Kafka can be used for multiple analytical purposes. But it isn't enough to just read, write, and store streams of data. The purpose is to enable real-time processing of streams. It is possible to do simple processing directly using the producer and consumer APIs. However, for more complex transformations Kafka provides a fully integrated Streams API. This allows building applications that do non-trivial processing that compute aggregations off of streams or join streams together. Kafka provides zero data loss and zero downtime, by running as a cluster on one or more servers that can span multiple data-centers.

Apache Zeppelin

Apache Zeppelin is a new and incubating multi-purposed web-based notebook that provides the following features.

  • Data Ingestion

  • Data Discovery

  • Data Analytics

  • Data Visualization and Collaboration

It provides an interactive browser-based application for data engineers to analyze and view data patterns related to the system. This avoids the hassle in coding redundant code lines and using console to run various types of analytics on the data. The Spark interpreter can be configured with properties provided by Zeppelin. Similarly, many analytical tools can be integrated with Zeppelin for additional features on visualization of data.

Elastic Search

Elasticsearch is based on Lucene, which is a free and open source information retrieval library written in Java. This is a distributed RESTful search engine, that allows users to search large volumes of data in seconds. In a nut shell, elasticsearch stores realtime streaming data in a manner that allows users to query and retrieve data in seconds. Generally, search engines require prior processing time to allow users to query data. But in elasticsearch, even realtime data can be directly included into the search database, to allow users to even query those data, along with the old data.

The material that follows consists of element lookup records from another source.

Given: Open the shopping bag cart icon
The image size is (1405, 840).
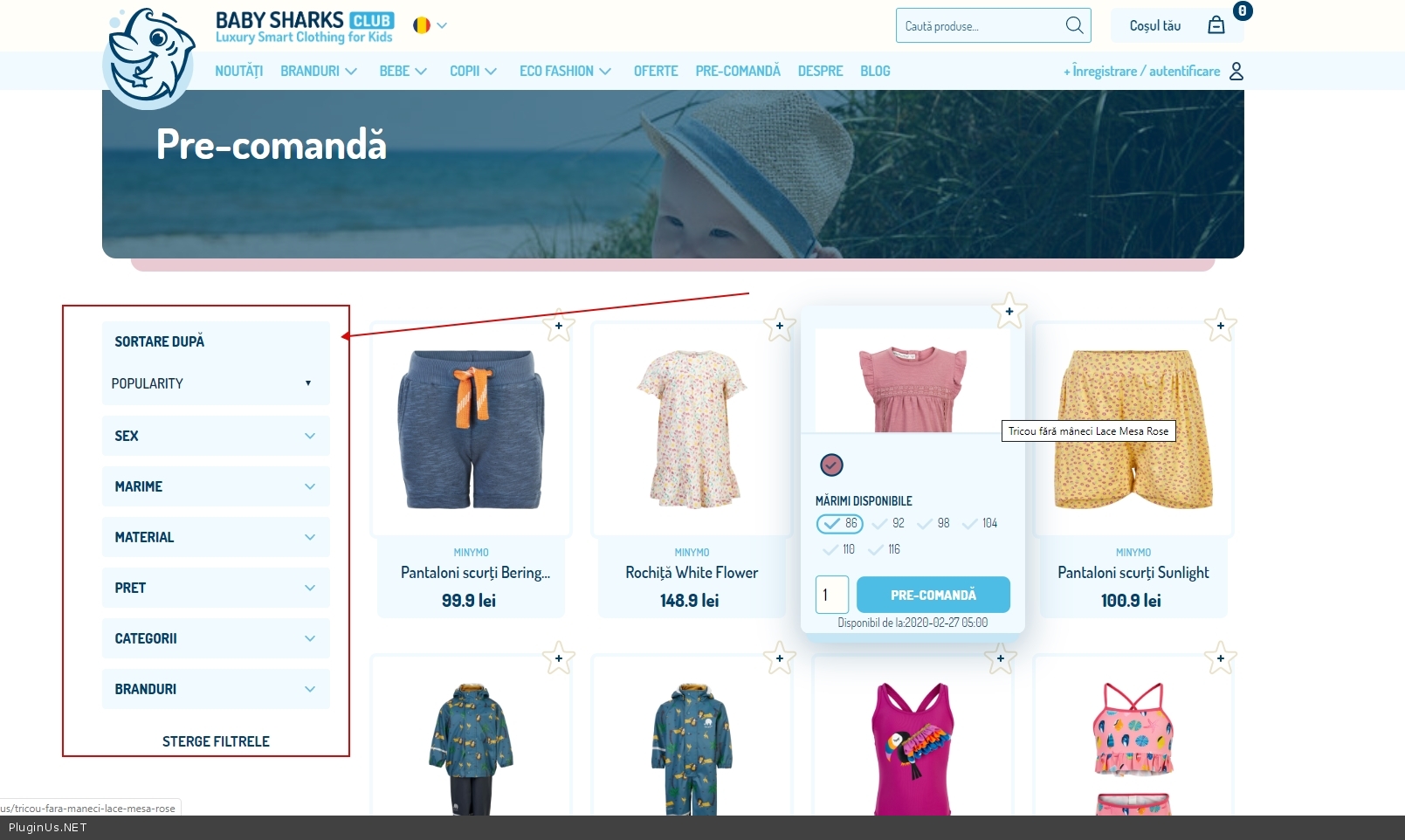Looking at the screenshot, I should (1216, 25).

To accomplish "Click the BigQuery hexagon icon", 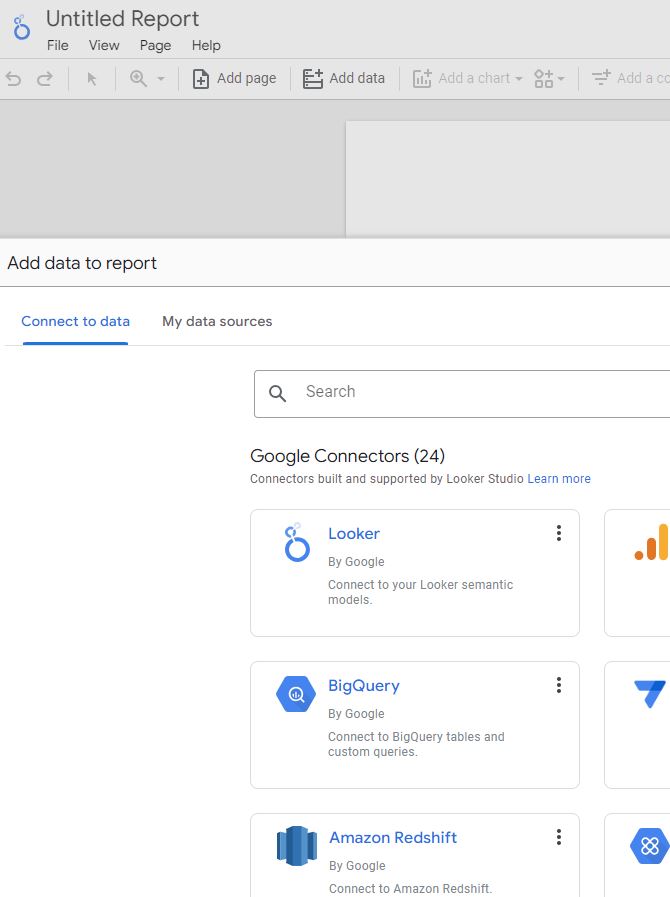I will coord(296,694).
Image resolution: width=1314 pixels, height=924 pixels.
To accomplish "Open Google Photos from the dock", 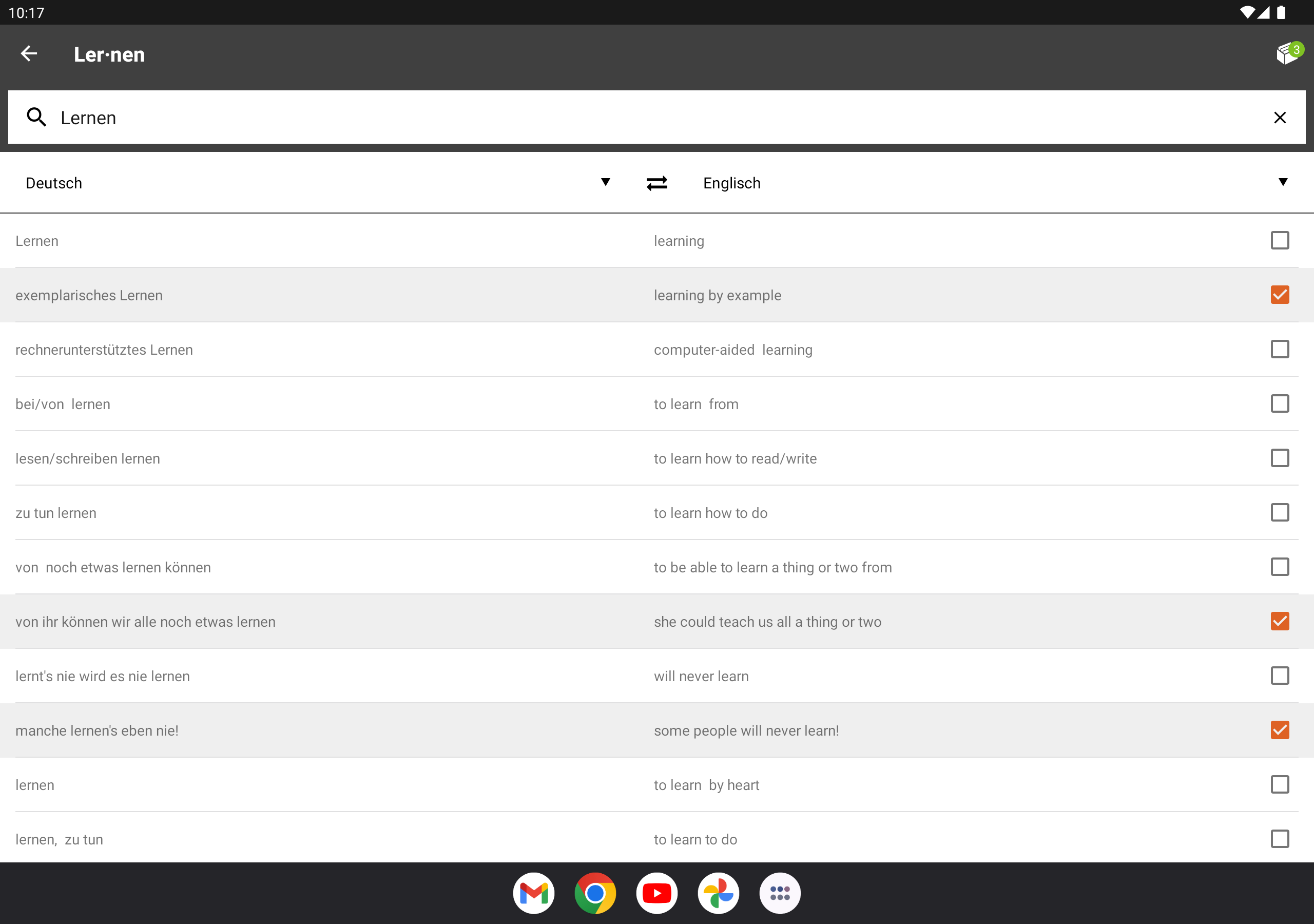I will (718, 893).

This is an analytics engine, designed for horizontal scalability, reliability, and easy management. It combines the speed of search with the power of analytics via a sophisticated, developer-friendly query language covering structured, unstructured, and time-series data. Many companies we see today use elasticsearch which is changing the way their entire business works, to be much more sophisticated and efficient like never before.

Apache Storm

Apache Storm is also an open source distributed realtime computation engine, which supports the processing of unbounded realtime streams of data. The power of storm goes way beyond just online realtime stream processing, where it also provides online machine learning, continuous computation, distributed remote procedure calls, ETLs and much more. Storm integrates with the queuing and database technologies you already use. A Storm topology consumes streams of data and processes those streams in arbitrarily complex ways, re-partitioning the streams between each stage of the computation however needed.

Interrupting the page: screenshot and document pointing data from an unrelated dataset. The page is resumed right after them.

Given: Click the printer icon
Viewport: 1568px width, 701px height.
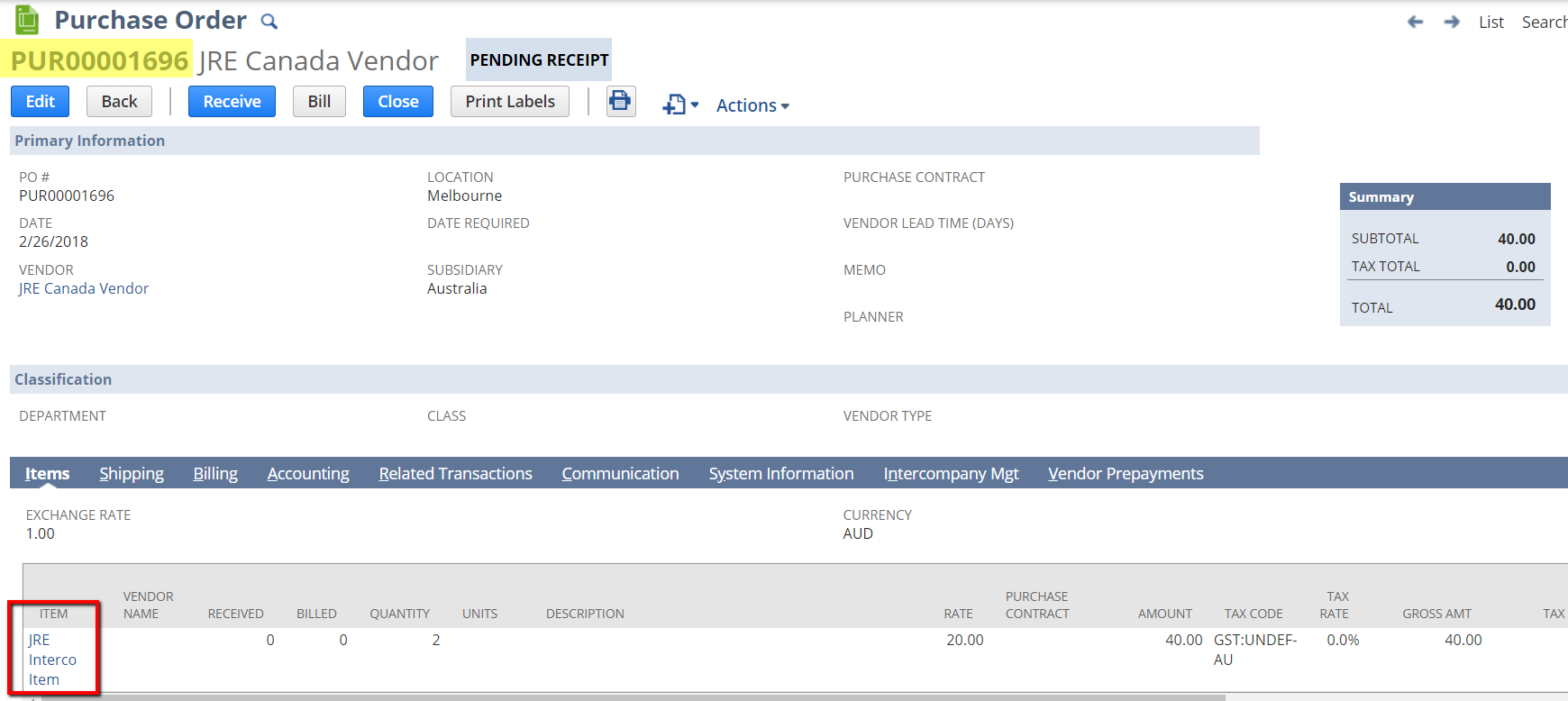Looking at the screenshot, I should click(x=620, y=101).
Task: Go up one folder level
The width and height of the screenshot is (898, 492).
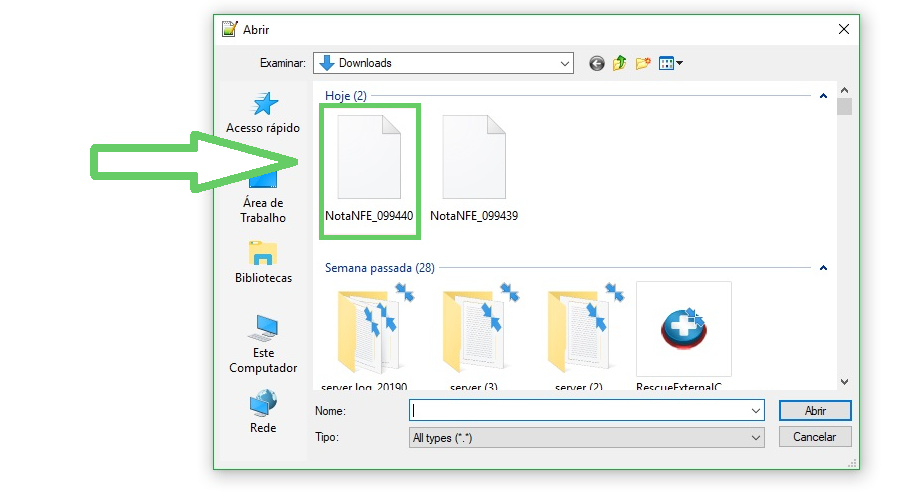Action: [x=620, y=63]
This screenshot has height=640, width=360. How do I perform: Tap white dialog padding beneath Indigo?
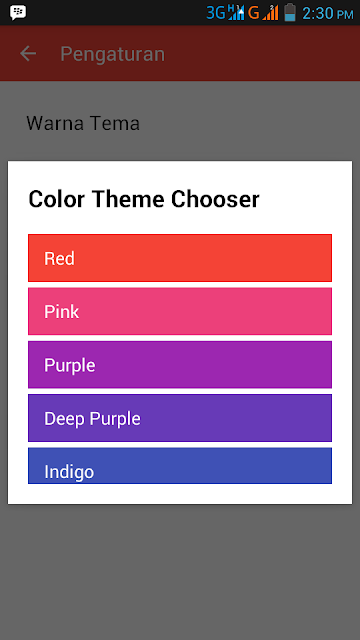pyautogui.click(x=180, y=494)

This stream processor was originally written in Clojure programming language, which was open sourced after being acquired by Twitter.

Project R

Even though R is a statistical platform for analytics related to the mathematical field, R can be definitely used for realtime applications. The key is to define the tech stack in a way that it supports realtime data streams as its processing data ingestion. This is also an open source tool, where currently it has a very active community of developers contributing to it very frequently. The Project R is widely used by data miners, analysts, and statisticians who want to arrive at meaningful conclusions from large data volumes.

Apache Samza

Apache Samza is an open-source near-realtime, asynchronous computational framework for stream processing. This uses Apache Kafka for messaging and Apache Hadoop YARN, to provide a fault tolerant and secure stream processor for the end user. Samza’s highlight is that it uses a simple callback-based “process message” API similar to MapReduce for message queueing. It comes out of the box with YARN and Apache Kafka and has a pluggable API that helps integrate the platform with other messaging platforms.